The governor's anti-drug legislation relies heavily on a failed
strategy: mandatory minimum sentences that relieve judges of the power
to make judgments.

Virginia lawmakers are poised to pass an anti-drug legislative package
that is politically potent, but laced with bad policy.

They owe it to the public to take a tough look at the likely,
unintended consequences and backpedal.

The thrust of much of SABRE, Gov.
(http://www.state.va.us/home/governmt.html)Jim
Gilmore's Substance Abuse Reduction Effort, is to lock up drug
"kingpins" and throw away the key. Who can oppose that? Few
politicians, to be sure.

SABRE supposedly would achieve this commendable result by setting
mandatory minimum sentences for trafficking in illegal drugs based on
the weight of the drugs. A transaction involving a set amount of
certain drugs would trigger a predetermined -- and, needless to say,
harsh -- sentence, and no amount of tricky lawyering could get around
it.

Big-time dealers would be swept up, and the small fry would slip
through the mandatory-minimum sentencing net.

That's the theory. It's so simple and politically appealing that
Congress and many state legislatures have adopted it.

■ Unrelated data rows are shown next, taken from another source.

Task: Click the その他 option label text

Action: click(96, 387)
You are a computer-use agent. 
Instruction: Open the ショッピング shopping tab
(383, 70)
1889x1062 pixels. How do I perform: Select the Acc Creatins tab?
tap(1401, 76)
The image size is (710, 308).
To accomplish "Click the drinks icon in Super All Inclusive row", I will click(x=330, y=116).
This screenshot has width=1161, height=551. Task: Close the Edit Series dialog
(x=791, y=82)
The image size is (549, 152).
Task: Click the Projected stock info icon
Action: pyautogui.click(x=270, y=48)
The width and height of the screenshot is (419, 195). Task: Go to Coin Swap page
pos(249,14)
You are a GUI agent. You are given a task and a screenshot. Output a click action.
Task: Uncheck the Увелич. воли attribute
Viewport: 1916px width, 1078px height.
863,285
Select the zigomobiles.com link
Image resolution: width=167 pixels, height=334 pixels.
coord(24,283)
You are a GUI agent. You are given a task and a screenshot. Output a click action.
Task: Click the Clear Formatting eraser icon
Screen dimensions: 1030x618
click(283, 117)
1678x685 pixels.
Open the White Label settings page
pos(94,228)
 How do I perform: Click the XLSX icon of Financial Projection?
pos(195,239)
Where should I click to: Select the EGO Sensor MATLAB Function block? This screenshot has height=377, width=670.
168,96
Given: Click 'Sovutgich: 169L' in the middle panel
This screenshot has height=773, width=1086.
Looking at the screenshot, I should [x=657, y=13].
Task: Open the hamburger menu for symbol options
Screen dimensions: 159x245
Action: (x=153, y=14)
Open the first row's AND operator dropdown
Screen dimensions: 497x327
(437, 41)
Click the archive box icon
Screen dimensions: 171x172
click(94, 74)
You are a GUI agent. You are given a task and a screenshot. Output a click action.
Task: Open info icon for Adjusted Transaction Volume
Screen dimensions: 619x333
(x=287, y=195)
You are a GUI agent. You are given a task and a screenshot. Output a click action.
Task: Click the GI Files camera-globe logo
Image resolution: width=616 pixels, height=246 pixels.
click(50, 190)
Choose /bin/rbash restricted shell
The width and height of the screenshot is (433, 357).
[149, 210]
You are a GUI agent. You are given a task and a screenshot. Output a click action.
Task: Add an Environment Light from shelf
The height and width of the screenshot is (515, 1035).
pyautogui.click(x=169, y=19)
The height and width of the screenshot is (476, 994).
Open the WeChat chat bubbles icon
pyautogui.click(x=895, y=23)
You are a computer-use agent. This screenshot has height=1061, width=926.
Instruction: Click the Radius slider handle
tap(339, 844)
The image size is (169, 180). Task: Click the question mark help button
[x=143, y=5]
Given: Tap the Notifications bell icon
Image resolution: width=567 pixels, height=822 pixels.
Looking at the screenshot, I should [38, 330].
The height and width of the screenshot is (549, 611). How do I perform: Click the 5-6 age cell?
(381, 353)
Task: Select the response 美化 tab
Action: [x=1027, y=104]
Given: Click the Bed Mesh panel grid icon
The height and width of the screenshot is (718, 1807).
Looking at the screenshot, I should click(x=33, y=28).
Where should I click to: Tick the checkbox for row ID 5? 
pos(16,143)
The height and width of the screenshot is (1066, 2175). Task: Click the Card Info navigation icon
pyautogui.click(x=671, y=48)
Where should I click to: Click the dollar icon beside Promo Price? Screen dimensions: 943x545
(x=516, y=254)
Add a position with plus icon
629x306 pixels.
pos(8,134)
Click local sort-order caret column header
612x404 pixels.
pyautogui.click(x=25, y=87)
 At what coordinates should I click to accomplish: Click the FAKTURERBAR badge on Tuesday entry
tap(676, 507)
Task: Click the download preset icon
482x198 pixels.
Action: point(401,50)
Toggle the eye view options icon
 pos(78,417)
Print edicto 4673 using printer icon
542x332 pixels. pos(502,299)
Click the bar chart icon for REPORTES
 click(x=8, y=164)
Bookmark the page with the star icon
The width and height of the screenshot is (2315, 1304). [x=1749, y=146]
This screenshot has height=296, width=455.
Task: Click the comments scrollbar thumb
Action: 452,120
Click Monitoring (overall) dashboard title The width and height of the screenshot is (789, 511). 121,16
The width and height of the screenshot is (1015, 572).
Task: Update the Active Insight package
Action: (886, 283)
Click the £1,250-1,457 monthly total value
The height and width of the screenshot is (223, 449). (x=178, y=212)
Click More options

Virginia, in
fact, already has a drug kingpin law that carries a mandatory 20-year
minimum sentence. The state should not expand it.

For the reality is that long, mandatory sentences have not slowed drug
trafficking, but they have needlessly destroyed lives -- many the very
lives society set out to protect in the first place in declaring a
"war on drugs."

A factor such as the weight of an illegal substance is not a reliable
indicator of a person's place in the drug trade. Anecdotal evidence
abounds of addicts, of wives and girlfriends, of low-level "mules" who
play negligible roles in drug organizations but receive heavy
penalties. The "big fish" trade them to prosecutors in exchange for
lesser charges.

Judges bound by mandatory minimums are stripped of their ability to
weigh all factors in determining a fair sentence. Such policies risk
gross injustices, and that is a risk Virginia does not need to take.

The state has tough drug penalties, and a system for developing
reasonable sentencing guidelines. Just last year, the Virginia
Sentencing Commission recommended, and the (http://legis.state.va.us/)General
Assembly passed, stiffer penalties for repeat drug offenders.

Judges, of course, are free to depart from the guidelines. They can
impose lighter or heavier sentences, after taking into account
mitigating or aggravating circumstances. Tellingly, a commission
spokesman said it never has recommended setting mandatory minimum sentences.

SABRE's mandatory minimums smack more of political than of penal
concerns. Gilmore trotted the package out just before last fall's
legislative elections. Contrast this hastily offered, ill-conceived
initiative with the carefully crafted no-parole policy of the
preceding Allen administration.

A real need existed for that reform. It was implemented in a way that
avoided the "three-strikes-you're-out" pitfalls that played so well
politically in other states -- and yielded appalling results.

SABRE threatens to dig Virginia a deep pit of its own.